Author Ay Diesel T Posted February 4, 2011 Author Posted February 4, 2011 (edited) Again, I'm not with her. So her issues are her own imho. I've got too much on my plate to be dealing with someone else's problems. That's the honest truth. I don't dump my problems on anybody else, why must I be subject to it? Or allow myself to be subject to it? I'm not going to volunteer to make her problems my own. That's just not an option right now, as I barely have time for myself. Side Note - She got her period today. Soooooooo relieved. Check out the conversation with her though, and you'll see what I'm dealing with, word for word straight out of my text history: Me: Hey what's up? Her: Hey Her: BTW I just got my period so you can stop worrying. But now it's time for me to continue my bitching. Me: I'd still like to come over and hang out lol Her: I'm in too much pain Me: Okay, cool. Her: You're fine right? Me: Ya. Golden lol.. Her: Hm. Okay. Me: Lol hmmm what? Her: What's so funny honey? And just Hmm. You're rubbing off on me right now in the wrong way At this point, I'm asking myself why do I even care about this girl and her issues? I'm not with her. I don't have to put up with this stupid drama. Not even going to reply to that last text. Lol, I really can't stress enough that I'm not with her. So when people tell me that I shouldn't be so uncaring about her, I really don't understand why. Uncaring is a harsh word. I recognize her issues, but they ARE HER ISSUES. Perhaps if she was my girlfriend I'd be more sensitive towards them, but for now I'm indifferent. It's not like I'm throwing a big F U in her face. But to me, when two people aren't really together like that, there needs to be that level of understanding that there is going to be a form of independence and me "doing me". Who just dumps all their issues on somebody like that? Why would I even want to deal with it? Why do some of you suggest that? Well since she's not pregnant, it's time for me to exit this whole shabang. I don't want to keep putting up with this crap, I'd rather find another woman who's more stable. Edited February 4, 2011 by Ay Diesel T
EricaH329 Posted February 4, 2011 Posted February 4, 2011 Wow , you must really like this girl. That's exactly what I was thinking. Ay, why do you continue to talk to her? I thought you said that if she wasn't pregnant, you weren't going to have anything to do with her anymore? But yet you sent her a text asking if she wanted to hang out? I think it's in your best interest if you stop talking to this girl. For your own sake.
Author Ay Diesel T Posted February 4, 2011 Author Posted February 4, 2011 Because I initially made plans to go see her tonight, regardless of her being pregnant or not. I didn't want to back out on my word, so I checked to see if we were still on. But yeah, I'm done talking to her. Not going to just disappear on her though, I hate that ****. So I'm going to explain to her why I'm taking my exit, she'll understand.

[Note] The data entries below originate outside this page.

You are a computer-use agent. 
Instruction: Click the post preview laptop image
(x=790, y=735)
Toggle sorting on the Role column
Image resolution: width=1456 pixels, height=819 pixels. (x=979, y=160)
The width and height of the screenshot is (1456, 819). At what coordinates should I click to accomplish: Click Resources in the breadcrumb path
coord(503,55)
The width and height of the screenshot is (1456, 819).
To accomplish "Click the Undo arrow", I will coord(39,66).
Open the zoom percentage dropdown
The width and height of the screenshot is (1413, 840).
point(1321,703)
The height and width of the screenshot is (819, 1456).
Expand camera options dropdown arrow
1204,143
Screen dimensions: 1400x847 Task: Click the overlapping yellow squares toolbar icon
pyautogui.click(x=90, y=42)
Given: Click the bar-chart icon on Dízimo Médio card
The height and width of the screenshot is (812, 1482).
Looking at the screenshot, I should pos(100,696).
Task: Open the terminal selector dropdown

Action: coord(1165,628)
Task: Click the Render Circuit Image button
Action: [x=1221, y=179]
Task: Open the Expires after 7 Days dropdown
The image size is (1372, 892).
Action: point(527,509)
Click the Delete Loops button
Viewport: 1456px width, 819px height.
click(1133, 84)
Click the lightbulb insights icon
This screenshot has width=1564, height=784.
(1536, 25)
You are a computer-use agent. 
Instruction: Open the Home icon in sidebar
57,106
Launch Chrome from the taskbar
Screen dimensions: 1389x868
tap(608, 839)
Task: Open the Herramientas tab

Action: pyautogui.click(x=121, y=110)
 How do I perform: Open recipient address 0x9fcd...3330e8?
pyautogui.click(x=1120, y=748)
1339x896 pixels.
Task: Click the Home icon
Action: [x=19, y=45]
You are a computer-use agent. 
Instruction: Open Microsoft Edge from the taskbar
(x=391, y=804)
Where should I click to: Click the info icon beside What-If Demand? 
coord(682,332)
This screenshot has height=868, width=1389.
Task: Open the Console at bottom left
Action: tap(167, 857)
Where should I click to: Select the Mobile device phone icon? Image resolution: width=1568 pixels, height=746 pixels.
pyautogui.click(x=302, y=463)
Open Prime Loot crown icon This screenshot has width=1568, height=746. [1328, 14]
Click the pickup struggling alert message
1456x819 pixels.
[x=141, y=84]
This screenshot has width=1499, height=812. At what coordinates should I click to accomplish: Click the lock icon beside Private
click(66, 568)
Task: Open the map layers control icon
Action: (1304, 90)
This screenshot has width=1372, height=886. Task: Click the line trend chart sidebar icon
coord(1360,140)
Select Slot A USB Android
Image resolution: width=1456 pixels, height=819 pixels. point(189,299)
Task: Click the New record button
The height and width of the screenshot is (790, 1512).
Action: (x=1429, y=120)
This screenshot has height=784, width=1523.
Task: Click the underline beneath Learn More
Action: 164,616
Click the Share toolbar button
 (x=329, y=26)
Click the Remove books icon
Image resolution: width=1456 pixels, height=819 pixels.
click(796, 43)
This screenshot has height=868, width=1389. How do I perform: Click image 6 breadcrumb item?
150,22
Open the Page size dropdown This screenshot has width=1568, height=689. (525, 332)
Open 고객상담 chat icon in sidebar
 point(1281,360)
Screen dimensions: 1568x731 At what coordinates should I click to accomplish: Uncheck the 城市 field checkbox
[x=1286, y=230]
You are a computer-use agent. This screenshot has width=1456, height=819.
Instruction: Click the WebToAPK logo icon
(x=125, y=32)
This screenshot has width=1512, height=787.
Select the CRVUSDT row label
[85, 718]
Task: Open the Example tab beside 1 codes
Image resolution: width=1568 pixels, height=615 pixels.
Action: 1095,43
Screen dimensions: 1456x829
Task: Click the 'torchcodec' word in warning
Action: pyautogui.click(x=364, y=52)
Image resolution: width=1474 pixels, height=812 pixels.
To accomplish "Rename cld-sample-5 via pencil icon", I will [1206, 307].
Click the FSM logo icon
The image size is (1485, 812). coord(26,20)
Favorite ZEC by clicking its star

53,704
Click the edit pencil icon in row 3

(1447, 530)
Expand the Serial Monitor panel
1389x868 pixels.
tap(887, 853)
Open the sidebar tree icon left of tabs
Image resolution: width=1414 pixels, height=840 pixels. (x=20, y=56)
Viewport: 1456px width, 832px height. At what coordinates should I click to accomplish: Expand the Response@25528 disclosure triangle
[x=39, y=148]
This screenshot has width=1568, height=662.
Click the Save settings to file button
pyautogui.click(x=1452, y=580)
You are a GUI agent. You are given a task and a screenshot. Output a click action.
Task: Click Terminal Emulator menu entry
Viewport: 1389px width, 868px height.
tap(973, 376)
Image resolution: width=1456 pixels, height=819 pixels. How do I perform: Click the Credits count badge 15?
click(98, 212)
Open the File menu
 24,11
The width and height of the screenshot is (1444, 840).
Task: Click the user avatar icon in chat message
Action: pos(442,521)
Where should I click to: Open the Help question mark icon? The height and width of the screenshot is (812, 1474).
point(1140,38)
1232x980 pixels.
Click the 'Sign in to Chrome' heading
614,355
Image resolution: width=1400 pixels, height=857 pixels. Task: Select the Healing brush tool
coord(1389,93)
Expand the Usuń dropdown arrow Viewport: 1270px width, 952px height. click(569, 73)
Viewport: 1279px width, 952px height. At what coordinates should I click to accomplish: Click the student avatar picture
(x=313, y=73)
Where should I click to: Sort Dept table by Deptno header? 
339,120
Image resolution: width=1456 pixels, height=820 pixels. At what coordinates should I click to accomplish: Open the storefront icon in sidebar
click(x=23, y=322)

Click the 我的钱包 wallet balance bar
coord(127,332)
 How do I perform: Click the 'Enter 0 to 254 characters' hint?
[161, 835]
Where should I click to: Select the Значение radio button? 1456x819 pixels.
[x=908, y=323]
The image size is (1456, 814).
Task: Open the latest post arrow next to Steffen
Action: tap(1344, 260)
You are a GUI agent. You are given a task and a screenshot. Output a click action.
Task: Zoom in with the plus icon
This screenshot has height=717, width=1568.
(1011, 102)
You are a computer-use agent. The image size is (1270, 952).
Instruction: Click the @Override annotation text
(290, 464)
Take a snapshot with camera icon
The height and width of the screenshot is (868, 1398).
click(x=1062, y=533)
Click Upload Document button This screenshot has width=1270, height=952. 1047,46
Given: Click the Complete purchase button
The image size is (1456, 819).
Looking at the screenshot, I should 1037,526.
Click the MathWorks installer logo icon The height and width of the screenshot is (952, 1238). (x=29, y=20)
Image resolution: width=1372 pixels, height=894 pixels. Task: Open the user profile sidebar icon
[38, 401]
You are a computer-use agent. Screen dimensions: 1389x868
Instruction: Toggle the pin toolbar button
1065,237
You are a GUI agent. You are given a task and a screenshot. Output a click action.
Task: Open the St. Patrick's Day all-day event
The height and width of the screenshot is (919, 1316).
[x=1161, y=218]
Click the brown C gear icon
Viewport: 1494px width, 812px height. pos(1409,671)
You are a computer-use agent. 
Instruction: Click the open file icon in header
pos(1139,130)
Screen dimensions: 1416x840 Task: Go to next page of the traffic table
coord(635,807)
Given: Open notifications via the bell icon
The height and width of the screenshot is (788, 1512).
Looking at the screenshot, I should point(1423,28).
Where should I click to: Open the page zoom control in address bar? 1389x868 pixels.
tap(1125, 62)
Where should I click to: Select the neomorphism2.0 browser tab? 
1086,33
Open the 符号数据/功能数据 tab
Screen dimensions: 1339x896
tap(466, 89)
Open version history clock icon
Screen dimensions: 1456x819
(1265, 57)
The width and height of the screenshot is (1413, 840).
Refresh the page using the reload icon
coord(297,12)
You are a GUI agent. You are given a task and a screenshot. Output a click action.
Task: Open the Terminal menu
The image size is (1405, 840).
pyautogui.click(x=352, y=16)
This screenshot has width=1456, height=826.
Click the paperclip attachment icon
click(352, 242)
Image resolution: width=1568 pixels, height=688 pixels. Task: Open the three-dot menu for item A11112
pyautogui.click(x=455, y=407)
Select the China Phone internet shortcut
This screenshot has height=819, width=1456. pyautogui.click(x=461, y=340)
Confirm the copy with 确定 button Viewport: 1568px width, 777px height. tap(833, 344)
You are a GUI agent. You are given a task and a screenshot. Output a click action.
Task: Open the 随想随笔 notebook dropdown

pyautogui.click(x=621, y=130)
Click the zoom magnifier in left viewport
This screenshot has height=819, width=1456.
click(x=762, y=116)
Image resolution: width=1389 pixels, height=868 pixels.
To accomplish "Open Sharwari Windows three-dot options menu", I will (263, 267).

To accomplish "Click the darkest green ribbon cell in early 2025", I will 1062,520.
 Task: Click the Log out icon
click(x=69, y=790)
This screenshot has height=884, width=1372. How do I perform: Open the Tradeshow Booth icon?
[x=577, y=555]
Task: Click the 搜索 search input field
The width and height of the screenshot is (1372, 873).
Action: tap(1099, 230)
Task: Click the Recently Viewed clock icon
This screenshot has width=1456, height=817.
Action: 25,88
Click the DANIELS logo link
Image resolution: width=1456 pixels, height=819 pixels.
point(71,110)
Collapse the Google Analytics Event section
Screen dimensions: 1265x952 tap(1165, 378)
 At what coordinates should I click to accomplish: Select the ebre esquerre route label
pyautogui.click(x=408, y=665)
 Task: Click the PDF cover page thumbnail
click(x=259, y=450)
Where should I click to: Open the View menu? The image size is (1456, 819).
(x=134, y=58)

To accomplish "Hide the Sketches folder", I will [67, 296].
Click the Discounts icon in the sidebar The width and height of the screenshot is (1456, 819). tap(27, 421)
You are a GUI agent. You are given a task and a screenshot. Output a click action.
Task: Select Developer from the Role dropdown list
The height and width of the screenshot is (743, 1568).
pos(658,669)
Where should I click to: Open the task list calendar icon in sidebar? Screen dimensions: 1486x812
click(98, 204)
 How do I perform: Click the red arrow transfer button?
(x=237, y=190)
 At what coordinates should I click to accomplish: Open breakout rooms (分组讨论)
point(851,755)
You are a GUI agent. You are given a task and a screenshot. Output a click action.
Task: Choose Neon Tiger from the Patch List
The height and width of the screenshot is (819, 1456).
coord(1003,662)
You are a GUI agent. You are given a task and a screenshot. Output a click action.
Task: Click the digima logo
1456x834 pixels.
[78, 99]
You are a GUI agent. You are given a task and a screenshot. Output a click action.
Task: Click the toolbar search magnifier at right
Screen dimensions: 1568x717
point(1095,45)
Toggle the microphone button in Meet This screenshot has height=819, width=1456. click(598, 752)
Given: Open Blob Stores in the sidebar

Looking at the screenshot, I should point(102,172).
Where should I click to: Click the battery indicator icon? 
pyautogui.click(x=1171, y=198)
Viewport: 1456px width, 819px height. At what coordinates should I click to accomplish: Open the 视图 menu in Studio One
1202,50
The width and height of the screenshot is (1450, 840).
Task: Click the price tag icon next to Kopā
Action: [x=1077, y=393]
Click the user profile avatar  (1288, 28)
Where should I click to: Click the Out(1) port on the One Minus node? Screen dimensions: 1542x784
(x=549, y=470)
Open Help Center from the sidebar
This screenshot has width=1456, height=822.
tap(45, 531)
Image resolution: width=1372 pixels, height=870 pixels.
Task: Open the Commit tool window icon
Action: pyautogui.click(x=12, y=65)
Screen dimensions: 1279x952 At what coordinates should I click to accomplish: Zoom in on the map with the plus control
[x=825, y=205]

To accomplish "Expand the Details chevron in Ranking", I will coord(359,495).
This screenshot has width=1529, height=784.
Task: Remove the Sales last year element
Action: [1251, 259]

zengirl Posted February 4, 2011 Posted February 4, 2011 FWIW, I don't think you were uncaring to her about the pregnancy thing, just that you have many over-arching attitudes that you described to us in your own words that make you look like an *******. Also, you being a jerk with bad attitudes and her being crazy are not mutually exclusive. FTR, I think both are kind of the case here, but using her crazy to justify your attitudes towards your actions doesn't make any sense. What someone else does rarely justifies any actions on another person's part, unless it's some kind of immediate self-defense or the people in question are in Elementary School.